The source said that Latvijas Kugnieciba subsidiary Crown Navigation Inc signed an agreement recently with Hyundai Mipo Dockyard Co. The South Korean company will build four tankers with a freight capacity of 37,000 tonnes each, to be delivered to the client in 2007. In line with the conditions of the deal, its value has not been revealed. However, the Latvian newspaper Kommersant Baltic Daily reported earlier that one tanker might cost about US$30.5m. The Latvian shipping company also plans to acquire three Arctic-class tankers. Crown Navigation Inc and International Andromeda Shipping plan to sign an agreement over the next few days for the acquisition of the three tankers Pink Star, Coral Star and Purple Star, built in 2003. The company may receive these ships in May-June.
Latvia oil terminal ups cargo turnover 10%
Ventspils naftas terminals, a subsidiary of the Latvian oil transit company Ventspils naftas, shipped 1.1m tonnes of oil and oil products in January 2004, up 10% from under 1m tonnes in January 2003, the company told the Riga Stock Exchange.

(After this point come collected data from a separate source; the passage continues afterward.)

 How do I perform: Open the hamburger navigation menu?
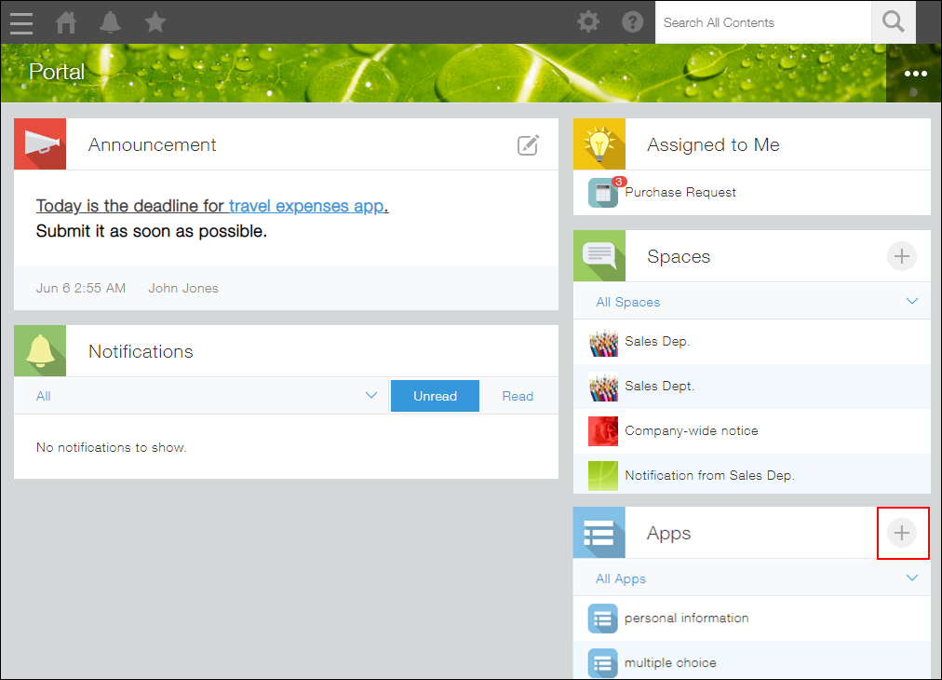[20, 21]
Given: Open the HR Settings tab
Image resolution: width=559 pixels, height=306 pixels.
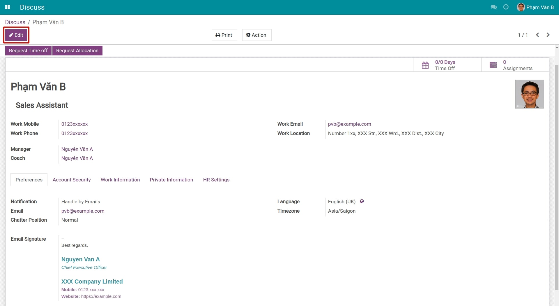Looking at the screenshot, I should pos(216,180).
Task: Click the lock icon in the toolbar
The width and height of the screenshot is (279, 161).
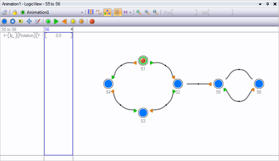Action: 15,12
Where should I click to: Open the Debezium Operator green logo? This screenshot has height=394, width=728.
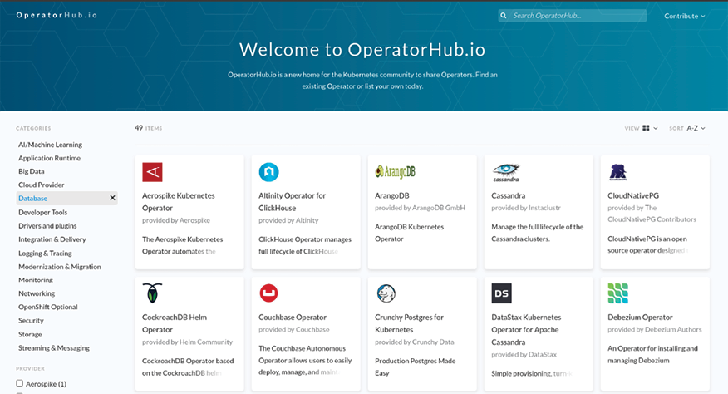click(x=617, y=293)
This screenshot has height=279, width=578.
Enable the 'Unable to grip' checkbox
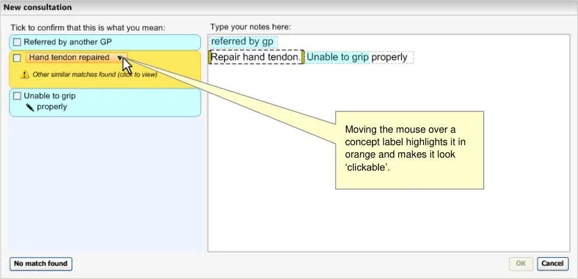click(17, 95)
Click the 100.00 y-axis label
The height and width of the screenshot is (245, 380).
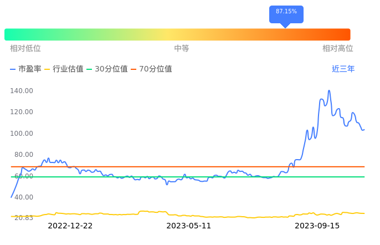tap(22, 134)
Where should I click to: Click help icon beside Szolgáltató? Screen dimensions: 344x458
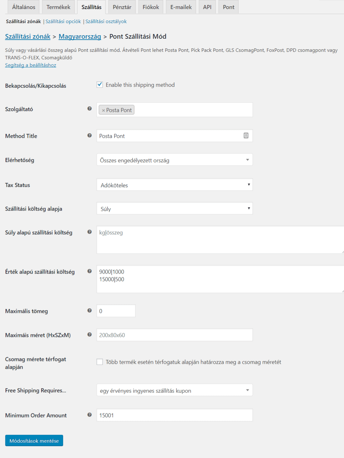click(89, 109)
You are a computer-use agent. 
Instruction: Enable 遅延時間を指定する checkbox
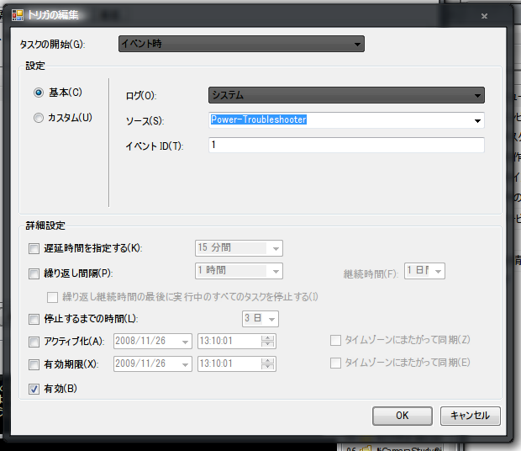point(34,248)
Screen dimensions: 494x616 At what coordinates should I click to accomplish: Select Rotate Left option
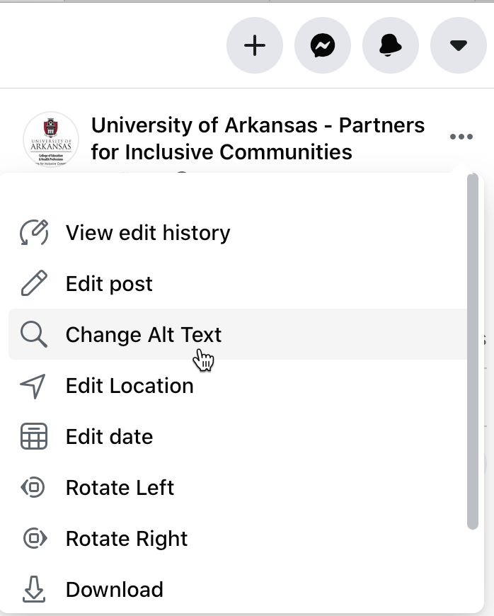coord(120,488)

The terminal shipped 500,000 tonnes of diesel fuel, 400,000 tonnes of crude, and 200,000 tones of gasoline. All shipments arrived at the terminal via rail. Ventspils naftas terminals reduced its cargo turnover by 22.5% in 2003 to 10.7m tonnes, while the volume of cargo received via rail increased 68% to 4.3m tonnes. Ventspils nafta founded Ventspils naftas terminals in 2003. Ventspils nafta's biggest shareholders are the Latvian government with 38.6% and Latvijas naftas tranzits with 42.8%, New Europe reported recently.